WHAT THE EXERCISE ASKS:
Rewrite the listing from its first line through the line containing "Action: 729,233", inclusive, changing "Instruction" to "Command" and leaving everything else unchanged.

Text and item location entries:
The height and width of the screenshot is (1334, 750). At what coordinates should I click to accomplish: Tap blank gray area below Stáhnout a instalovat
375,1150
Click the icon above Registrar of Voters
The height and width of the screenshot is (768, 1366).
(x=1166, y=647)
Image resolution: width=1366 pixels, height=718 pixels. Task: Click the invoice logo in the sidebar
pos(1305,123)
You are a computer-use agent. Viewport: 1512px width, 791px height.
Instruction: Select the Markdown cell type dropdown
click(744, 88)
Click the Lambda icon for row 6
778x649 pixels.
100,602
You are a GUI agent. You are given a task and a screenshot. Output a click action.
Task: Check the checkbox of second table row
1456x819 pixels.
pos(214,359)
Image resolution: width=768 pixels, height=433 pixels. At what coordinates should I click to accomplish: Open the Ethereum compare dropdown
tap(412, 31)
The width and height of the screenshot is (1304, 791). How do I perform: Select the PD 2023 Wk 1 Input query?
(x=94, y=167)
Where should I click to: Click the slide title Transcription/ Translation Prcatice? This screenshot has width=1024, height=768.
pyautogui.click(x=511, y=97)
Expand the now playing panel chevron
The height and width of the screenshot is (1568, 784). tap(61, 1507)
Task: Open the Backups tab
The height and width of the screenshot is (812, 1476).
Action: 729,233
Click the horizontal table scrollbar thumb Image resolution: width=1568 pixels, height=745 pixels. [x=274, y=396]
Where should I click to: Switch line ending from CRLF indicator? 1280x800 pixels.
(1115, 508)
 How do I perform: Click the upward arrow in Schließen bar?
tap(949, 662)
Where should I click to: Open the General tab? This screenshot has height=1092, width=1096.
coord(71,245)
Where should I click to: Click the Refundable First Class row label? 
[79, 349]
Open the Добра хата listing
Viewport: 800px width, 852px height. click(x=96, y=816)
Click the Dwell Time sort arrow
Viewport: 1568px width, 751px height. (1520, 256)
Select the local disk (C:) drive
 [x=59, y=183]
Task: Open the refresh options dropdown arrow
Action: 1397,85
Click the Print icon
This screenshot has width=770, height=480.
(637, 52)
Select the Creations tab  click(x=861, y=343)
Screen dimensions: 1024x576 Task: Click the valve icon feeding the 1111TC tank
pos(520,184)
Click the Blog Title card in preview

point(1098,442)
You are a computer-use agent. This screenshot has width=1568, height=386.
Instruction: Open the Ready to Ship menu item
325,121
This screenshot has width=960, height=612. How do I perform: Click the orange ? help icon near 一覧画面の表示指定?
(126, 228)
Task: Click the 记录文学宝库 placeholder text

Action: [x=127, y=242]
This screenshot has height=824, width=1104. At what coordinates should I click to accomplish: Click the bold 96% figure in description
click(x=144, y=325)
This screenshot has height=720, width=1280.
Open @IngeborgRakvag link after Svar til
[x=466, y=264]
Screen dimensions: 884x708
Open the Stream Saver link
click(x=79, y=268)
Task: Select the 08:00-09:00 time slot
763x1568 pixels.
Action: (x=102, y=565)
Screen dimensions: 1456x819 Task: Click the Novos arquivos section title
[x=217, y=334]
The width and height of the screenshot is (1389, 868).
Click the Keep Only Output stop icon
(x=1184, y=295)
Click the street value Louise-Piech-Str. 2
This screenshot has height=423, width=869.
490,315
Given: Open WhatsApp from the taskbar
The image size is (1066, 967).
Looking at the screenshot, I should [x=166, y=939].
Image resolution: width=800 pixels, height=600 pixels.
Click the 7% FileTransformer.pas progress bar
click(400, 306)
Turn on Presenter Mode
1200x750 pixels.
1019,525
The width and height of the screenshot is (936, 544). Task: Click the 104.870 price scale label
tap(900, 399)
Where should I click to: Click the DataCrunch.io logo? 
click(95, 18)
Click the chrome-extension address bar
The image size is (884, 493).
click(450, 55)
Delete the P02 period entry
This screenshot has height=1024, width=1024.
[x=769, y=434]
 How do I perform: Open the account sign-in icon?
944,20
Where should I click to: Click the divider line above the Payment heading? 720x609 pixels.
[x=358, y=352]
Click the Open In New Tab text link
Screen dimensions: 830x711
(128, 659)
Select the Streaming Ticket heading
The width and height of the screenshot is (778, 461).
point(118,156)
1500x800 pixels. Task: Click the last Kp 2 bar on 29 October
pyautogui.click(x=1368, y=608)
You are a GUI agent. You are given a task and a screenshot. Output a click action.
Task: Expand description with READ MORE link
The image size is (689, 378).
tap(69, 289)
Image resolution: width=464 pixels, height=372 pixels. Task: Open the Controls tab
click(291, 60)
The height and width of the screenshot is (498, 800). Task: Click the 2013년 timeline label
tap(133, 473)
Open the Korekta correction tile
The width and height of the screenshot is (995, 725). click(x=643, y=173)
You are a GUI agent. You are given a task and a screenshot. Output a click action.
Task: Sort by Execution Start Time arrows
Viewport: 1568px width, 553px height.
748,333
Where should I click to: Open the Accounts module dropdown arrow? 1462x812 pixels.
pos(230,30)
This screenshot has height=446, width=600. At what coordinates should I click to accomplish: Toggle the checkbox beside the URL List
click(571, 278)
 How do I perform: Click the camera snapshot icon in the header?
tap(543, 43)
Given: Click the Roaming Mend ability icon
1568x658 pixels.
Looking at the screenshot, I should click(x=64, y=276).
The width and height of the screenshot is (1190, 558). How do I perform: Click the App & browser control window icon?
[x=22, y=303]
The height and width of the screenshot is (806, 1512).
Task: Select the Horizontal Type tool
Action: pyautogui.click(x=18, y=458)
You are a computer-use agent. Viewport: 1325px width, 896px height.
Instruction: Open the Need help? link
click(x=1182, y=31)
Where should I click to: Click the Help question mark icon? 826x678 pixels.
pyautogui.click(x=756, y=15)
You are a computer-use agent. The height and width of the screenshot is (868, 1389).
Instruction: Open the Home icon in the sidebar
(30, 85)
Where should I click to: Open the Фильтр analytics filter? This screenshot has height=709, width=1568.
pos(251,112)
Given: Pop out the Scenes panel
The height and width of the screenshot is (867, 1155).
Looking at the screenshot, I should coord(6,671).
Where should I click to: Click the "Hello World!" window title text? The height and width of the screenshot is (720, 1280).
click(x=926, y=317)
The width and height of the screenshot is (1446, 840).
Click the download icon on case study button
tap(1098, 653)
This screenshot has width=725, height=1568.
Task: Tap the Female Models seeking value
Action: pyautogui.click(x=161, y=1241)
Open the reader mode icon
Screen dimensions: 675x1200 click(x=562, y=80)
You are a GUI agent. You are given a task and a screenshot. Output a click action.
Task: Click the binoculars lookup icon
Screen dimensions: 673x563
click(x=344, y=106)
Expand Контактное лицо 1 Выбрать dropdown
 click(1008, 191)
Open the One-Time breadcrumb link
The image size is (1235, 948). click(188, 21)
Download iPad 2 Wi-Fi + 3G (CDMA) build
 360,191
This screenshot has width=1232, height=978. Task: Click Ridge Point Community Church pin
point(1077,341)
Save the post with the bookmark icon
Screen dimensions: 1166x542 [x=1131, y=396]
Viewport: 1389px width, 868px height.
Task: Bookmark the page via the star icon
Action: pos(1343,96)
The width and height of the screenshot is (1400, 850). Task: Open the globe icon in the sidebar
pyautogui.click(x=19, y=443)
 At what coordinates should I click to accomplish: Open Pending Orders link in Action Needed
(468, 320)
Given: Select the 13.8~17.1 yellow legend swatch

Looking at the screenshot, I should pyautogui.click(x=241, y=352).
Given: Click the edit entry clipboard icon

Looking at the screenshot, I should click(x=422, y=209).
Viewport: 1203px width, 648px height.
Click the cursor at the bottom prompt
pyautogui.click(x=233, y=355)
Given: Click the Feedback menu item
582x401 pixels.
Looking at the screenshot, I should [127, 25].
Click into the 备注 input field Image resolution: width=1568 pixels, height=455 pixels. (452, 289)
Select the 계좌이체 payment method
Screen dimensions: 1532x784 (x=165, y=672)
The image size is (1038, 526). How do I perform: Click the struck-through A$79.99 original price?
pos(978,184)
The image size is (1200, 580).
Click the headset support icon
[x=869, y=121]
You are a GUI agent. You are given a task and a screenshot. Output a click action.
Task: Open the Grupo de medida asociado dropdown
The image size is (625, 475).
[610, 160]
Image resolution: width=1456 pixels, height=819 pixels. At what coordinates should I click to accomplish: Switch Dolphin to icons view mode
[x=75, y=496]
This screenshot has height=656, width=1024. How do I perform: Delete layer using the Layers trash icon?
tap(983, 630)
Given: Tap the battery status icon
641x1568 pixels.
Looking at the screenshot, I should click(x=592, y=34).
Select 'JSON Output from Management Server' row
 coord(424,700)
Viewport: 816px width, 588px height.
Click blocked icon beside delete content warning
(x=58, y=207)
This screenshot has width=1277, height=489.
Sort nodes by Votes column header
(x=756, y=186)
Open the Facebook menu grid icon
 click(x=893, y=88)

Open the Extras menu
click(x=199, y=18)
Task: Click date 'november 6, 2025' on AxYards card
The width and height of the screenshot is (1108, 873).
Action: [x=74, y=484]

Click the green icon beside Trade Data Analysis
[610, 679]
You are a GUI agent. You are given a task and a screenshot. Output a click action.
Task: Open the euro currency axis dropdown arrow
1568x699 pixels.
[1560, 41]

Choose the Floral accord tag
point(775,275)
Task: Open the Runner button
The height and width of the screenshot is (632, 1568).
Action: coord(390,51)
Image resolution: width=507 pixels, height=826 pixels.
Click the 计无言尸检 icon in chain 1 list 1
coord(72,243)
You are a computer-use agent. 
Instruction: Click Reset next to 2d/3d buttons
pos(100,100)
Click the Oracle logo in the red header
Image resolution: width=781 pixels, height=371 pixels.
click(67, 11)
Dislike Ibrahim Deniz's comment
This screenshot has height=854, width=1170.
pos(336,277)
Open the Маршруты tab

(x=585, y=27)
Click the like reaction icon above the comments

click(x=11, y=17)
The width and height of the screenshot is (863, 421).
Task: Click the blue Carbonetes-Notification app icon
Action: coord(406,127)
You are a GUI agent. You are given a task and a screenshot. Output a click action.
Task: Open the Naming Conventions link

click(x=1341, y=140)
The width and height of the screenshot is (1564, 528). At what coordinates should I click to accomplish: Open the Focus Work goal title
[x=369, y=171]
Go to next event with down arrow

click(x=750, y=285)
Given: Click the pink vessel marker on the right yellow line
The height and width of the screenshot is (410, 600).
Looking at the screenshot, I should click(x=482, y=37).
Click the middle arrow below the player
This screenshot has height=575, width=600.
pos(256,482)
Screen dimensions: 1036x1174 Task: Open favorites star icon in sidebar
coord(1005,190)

RESULT FOR THIS TASK:
The height and width of the screenshot is (1334, 750). At what coordinates should I click to accomplish: Tap blank gray area below Stáhnout a instalovat
375,1150
Click the icon above Registrar of Voters
The height and width of the screenshot is (768, 1366).
(x=1166, y=647)
Image resolution: width=1366 pixels, height=718 pixels. Task: Click the invoice logo in the sidebar
pos(1305,123)
You are a computer-use agent. Viewport: 1512px width, 791px height.
Command: Select the Markdown cell type dropdown
click(744, 88)
Click the Lambda icon for row 6
778x649 pixels.
100,602
You are a GUI agent. You are given a task and a screenshot. Output a click action.
Task: Check the checkbox of second table row
1456x819 pixels.
pos(214,359)
Image resolution: width=768 pixels, height=433 pixels. At what coordinates should I click to accomplish: Open the Ethereum compare dropdown
tap(412, 31)
The width and height of the screenshot is (1304, 791). How do I perform: Select the PD 2023 Wk 1 Input query?
(x=94, y=167)
Where should I click to: Click the slide title Transcription/ Translation Prcatice? This screenshot has width=1024, height=768.
pyautogui.click(x=511, y=97)
Expand the now playing panel chevron
The height and width of the screenshot is (1568, 784). tap(61, 1507)
Task: Open the Backups tab
The height and width of the screenshot is (812, 1476).
Action: 729,233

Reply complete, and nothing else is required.